I am processing a dataset of ERS-2 images acquired after the gyroscope failure and I increased the threshold for DC in order to have enough images for APS processing. Are there any processing options in the software I should use to deal with these images besides estimating the azimuth position?
I strongly advise against using ERS-2 images after gyroscope failure. The reason is:
It is not as simple as you change the threshold for DC, the threshold are there for a reason: it is usually set between ±0.5*(doppler centroid frequency) to discard those images that might be aliased during resampling process in coresgistration process because their doppler centroid frequency goes out of the nyquist sampling frequency. The result is that if you use these images there will be serious alias occurs in your images (as we’ve already observed for some test area) and every step next wards will thus become meaningless.
There should a solution out of this by bringing all the images demodulated to zero doppler, but at current time sarproz does not support this specific action for ERS-2 data. Usually I would just try to use other data including Envisat and ALOS which do not have this kind of problem…

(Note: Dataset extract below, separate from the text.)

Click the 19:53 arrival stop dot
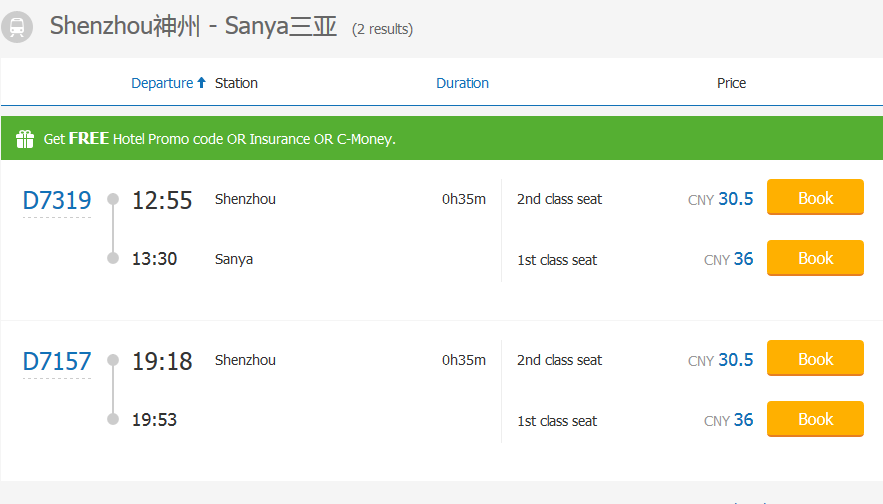 [x=113, y=419]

What Yuxiao says is partly not correct.
If the Doppler polynomial is precise, Sarproz does the job of resampling the image in the right way.
The problem is that those images highly probably do not have a reliable Doppler polynomial.
If this is the case, you will get lots of problems.
If on the contrary the Doppler polynomial is correct, you can get something out of those images.
The threshold on the DC is not for sampling purposes as Yuxiao says but it’s having to do with the interferometric decorrelation.
So, to perform classic InSAR (with distributed scatterers) you need low variability of DC.
But if you have corner reflectors (small targets, Persistent Scatterers), you can still process coherently the data and, as you say, there will be a phase term depending on the azimuth subcell position (check the papers of my phd thesis).
The problem here is having a precise and reliable Doppler polynomial.
if the precise orbits are totally missing, then you can use the coarse xcorr to roughly align the images (coregistration parameters window), then the usual coregistration will search for finer matches
however, even if you can coregister them, probably it will be difficult to carry out a good interferometric analysis.
If you have coherence, you will be able to remove possible residual fringes with the corresponding function.